### SOURCE DATA

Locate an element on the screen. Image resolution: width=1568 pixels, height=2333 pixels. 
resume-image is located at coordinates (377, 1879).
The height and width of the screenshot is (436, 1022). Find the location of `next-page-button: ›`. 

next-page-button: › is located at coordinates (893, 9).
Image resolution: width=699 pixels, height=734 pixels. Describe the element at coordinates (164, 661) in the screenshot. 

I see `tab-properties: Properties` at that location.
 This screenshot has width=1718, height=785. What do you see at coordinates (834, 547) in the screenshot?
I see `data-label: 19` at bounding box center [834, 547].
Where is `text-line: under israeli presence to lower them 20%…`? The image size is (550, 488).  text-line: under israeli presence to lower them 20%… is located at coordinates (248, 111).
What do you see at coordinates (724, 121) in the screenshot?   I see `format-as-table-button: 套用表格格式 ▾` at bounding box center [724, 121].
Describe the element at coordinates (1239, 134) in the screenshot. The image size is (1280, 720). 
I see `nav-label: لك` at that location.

######

WHAT IS BEING ASKED -
Rewrite all the entries above with "Image resolution" changed to "Screenshot dimensions" wherever it occurs, keeping every other line the same.

TASK ANSWER -
Locate an element on the screen. Screenshot dimensions: width=1568 pixels, height=2333 pixels. 
resume-image is located at coordinates (377, 1879).
The height and width of the screenshot is (436, 1022). Find the location of `next-page-button: ›`. 

next-page-button: › is located at coordinates (893, 9).
Screenshot dimensions: width=699 pixels, height=734 pixels. Describe the element at coordinates (164, 661) in the screenshot. 

I see `tab-properties: Properties` at that location.
 This screenshot has width=1718, height=785. What do you see at coordinates (834, 547) in the screenshot?
I see `data-label: 19` at bounding box center [834, 547].
Where is `text-line: under israeli presence to lower them 20%…`? The image size is (550, 488).  text-line: under israeli presence to lower them 20%… is located at coordinates (248, 111).
What do you see at coordinates (724, 121) in the screenshot?   I see `format-as-table-button: 套用表格格式 ▾` at bounding box center [724, 121].
Describe the element at coordinates (1239, 134) in the screenshot. The image size is (1280, 720). 
I see `nav-label: لك` at that location.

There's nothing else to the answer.